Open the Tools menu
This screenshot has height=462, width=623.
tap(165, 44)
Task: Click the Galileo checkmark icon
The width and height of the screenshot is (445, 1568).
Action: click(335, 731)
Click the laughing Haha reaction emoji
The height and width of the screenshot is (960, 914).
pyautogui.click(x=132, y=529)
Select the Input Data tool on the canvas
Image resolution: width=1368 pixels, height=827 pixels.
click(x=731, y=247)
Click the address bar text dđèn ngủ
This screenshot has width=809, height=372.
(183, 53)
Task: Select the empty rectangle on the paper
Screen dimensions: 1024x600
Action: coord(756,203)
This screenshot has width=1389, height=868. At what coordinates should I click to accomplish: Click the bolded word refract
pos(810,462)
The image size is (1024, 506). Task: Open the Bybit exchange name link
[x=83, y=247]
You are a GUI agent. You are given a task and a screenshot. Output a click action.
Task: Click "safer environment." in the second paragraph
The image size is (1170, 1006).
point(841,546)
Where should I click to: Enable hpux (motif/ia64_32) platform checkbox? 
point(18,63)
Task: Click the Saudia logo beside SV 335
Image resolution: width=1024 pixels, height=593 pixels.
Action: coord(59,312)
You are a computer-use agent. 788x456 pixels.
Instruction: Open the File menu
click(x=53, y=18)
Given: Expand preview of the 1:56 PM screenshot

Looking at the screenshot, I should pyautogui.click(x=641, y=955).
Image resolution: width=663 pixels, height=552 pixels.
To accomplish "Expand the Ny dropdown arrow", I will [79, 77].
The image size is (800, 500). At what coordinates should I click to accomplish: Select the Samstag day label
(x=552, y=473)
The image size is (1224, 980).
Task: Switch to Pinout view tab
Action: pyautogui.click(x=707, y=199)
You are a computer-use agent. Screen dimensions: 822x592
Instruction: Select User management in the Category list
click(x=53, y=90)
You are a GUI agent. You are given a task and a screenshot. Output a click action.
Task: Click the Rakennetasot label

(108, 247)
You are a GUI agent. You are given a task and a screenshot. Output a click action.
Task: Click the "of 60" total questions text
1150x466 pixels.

+-------+

## Task prompt
Give the complete listing again, exactly as it appears above.

## Written solution
Open the Tools menu
This screenshot has height=462, width=623.
tap(165, 44)
Task: Click the Galileo checkmark icon
The width and height of the screenshot is (445, 1568).
Action: click(335, 731)
Click the laughing Haha reaction emoji
The height and width of the screenshot is (960, 914).
pyautogui.click(x=132, y=529)
Select the Input Data tool on the canvas
Image resolution: width=1368 pixels, height=827 pixels.
click(x=731, y=247)
Click the address bar text dđèn ngủ
This screenshot has width=809, height=372.
(183, 53)
Task: Select the empty rectangle on the paper
Screen dimensions: 1024x600
Action: coord(756,203)
This screenshot has width=1389, height=868. At what coordinates should I click to accomplish: Click the bolded word refract
pos(810,462)
The image size is (1024, 506). Task: Open the Bybit exchange name link
[x=83, y=247]
You are a GUI agent. You are given a task and a screenshot. Output a click action.
Task: Click "safer environment." in the second paragraph
The image size is (1170, 1006).
point(841,546)
Where should I click to: Enable hpux (motif/ia64_32) platform checkbox? 
point(18,63)
Task: Click the Saudia logo beside SV 335
Image resolution: width=1024 pixels, height=593 pixels.
Action: coord(59,312)
You are a computer-use agent. 788x456 pixels.
Instruction: Open the File menu
click(x=53, y=18)
Given: Expand preview of the 1:56 PM screenshot

Looking at the screenshot, I should pyautogui.click(x=641, y=955).
Image resolution: width=663 pixels, height=552 pixels.
To accomplish "Expand the Ny dropdown arrow", I will [79, 77].
The image size is (800, 500). At what coordinates should I click to accomplish: Select the Samstag day label
(x=552, y=473)
The image size is (1224, 980).
Task: Switch to Pinout view tab
Action: pyautogui.click(x=707, y=199)
You are a computer-use agent. Screen dimensions: 822x592
Instruction: Select User management in the Category list
click(x=53, y=90)
You are a GUI agent. You are given a task and a screenshot. Output a click action.
Task: Click the Rakennetasot label

(108, 247)
You are a GUI agent. You are given a task and a screenshot. Output a click action.
Task: Click the "of 60" total questions text
1150x466 pixels.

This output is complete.